推测性雅可比去噪解码加速自回归文本到图像生成
Speculative Jacobi-Denoising Decoding for Accelerating Autoregressive Text-to-image Generation
October 10, 2025
作者: Yao Teng, Fuyun Wang, Xian Liu, Zhekai Chen, Han Shi, Yu Wang, Zhenguo Li, Weiyang Liu, Difan Zou, Xihui Liu
cs.AI
摘要
作为一种新兴的视觉内容生成范式,自回归文本到图像模型因其逐令牌顺序解码过程而面临推理速度缓慢的问题,通常需要数千次模型前向传递才能生成单张图像。为解决这一效率瓶颈,我们提出了推测性雅可比去噪解码(SJD2)框架,该框架将去噪过程融入雅可比迭代中,实现了自回归模型中的并行令牌生成。我们的方法引入了一种下一干净令牌预测范式,使预训练的自回归模型能够接受噪声扰动的令牌嵌入,并通过低成本微调预测下一干净令牌。这一去噪范式引导模型沿着更稳定的雅可比轨迹演进。在推理过程中,我们的方法以高斯噪声初始化令牌序列,并在嵌入空间中进行迭代的下一干净令牌预测。我们采用概率准则并行验证并接受多个令牌,同时沿去噪轨迹对未接受的令牌进行下一轮迭代的优化。实验表明,该方法在保持生成图像视觉质量的同时,通过减少模型前向传递次数显著加速了生成过程。
English
As a new paradigm of visual content generation, autoregressive text-to-image
models suffer from slow inference due to their sequential token-by-token
decoding process, often requiring thousands of model forward passes to generate
a single image. To address this inefficiency, we propose Speculative
Jacobi-Denoising Decoding (SJD2), a framework that incorporates the denoising
process into Jacobi iterations to enable parallel token generation in
autoregressive models.

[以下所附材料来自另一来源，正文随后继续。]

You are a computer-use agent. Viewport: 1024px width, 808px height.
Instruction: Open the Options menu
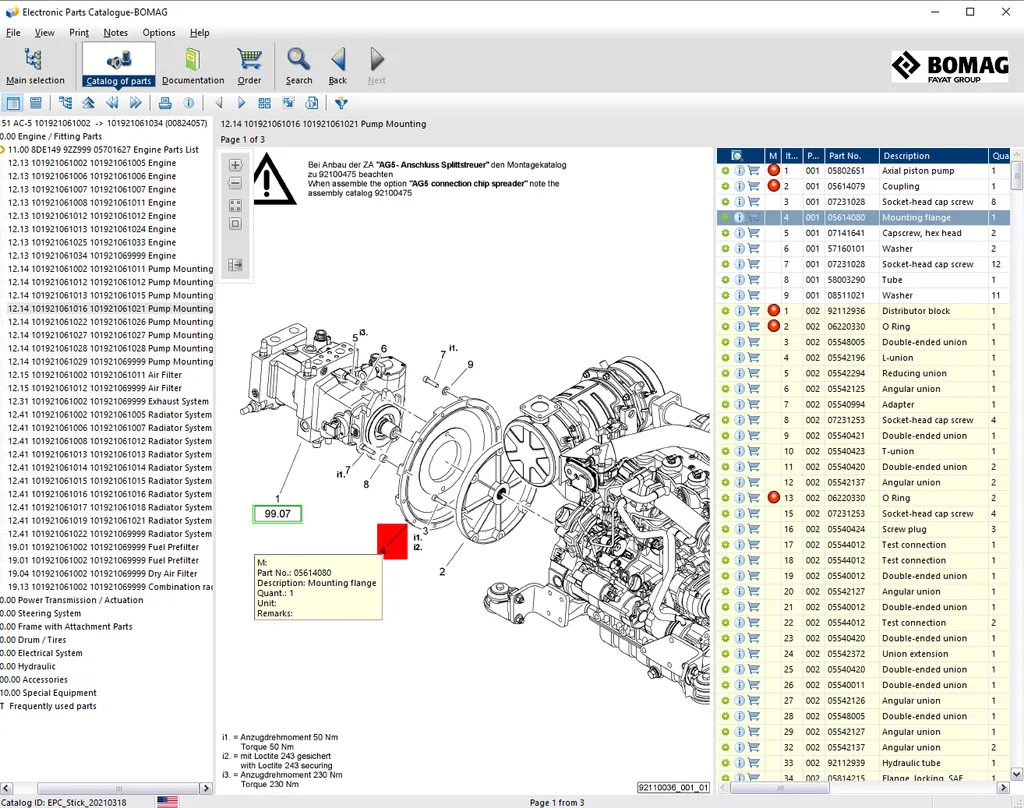pos(159,33)
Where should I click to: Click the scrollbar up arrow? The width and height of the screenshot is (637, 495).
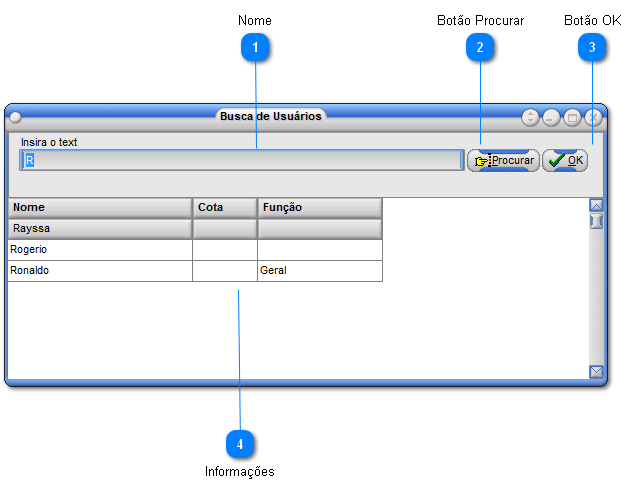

Our method introduces a next-clean-token prediction
paradigm that enables the pre-trained autoregressive models to accept
noise-perturbed token embeddings and predict the next clean tokens through
low-cost fine-tuning. This denoising paradigm guides the model towards more
stable Jacobi trajectories. During inference, our method initializes token
sequences with Gaussian noise and performs iterative
next-clean-token-prediction in the embedding space. We employ a probabilistic
criterion to verify and accept multiple tokens in parallel, and refine the
unaccepted tokens for the next iteration with the denoising trajectory.
Experiments show that our method can accelerate generation by reducing model
forward passes while maintaining the visual quality of generated images.